▸ Material supplied
# # #

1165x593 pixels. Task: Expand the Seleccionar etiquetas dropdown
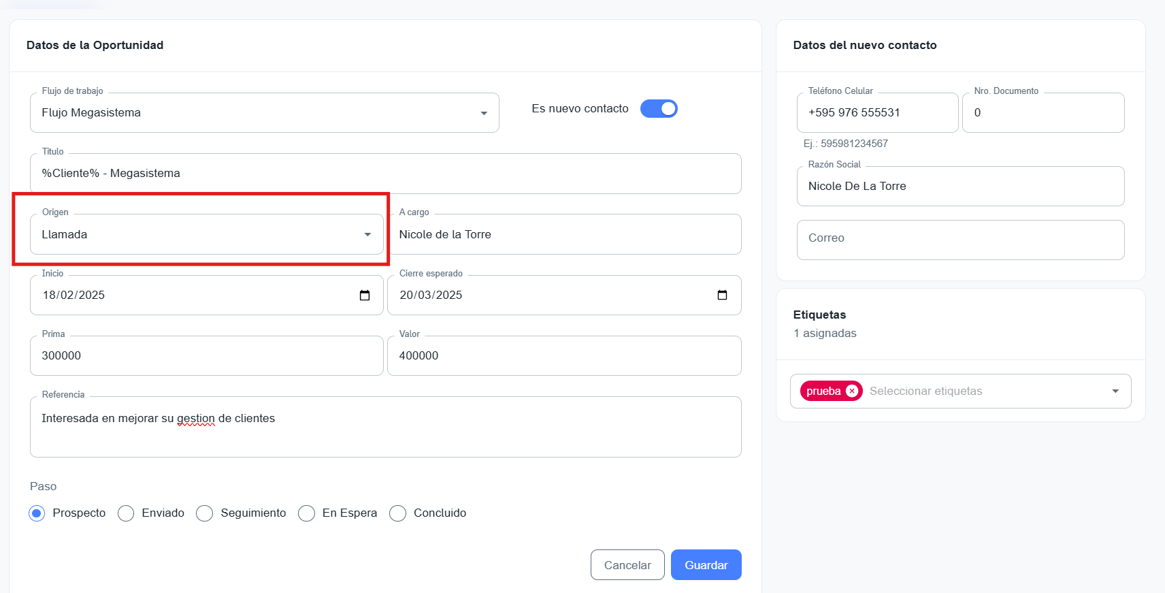point(1115,391)
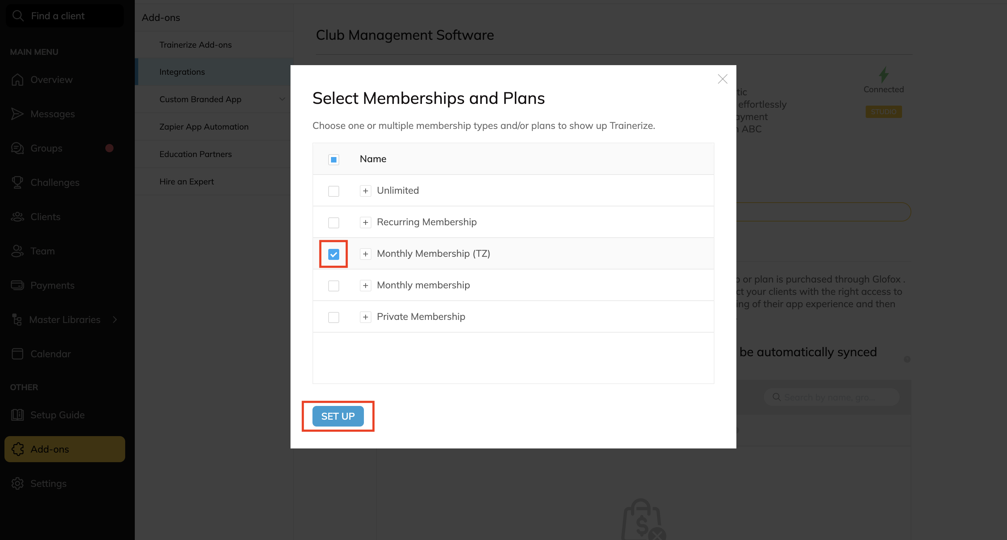1007x540 pixels.
Task: Open the Master Libraries submenu arrow
Action: tap(115, 320)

# # #

▸ Work to be completed
Set down the listing above as a JSON list of strings, one string per line, with blank lines skipped and the pictures left out.

▸ Answer for this exercise
[
  "1165x593 pixels. Task: Expand the Seleccionar etiquetas dropdown",
  "point(1115,391)",
  "1007x540 pixels.",
  "Task: Open the Master Libraries submenu arrow",
  "Action: tap(115, 320)"
]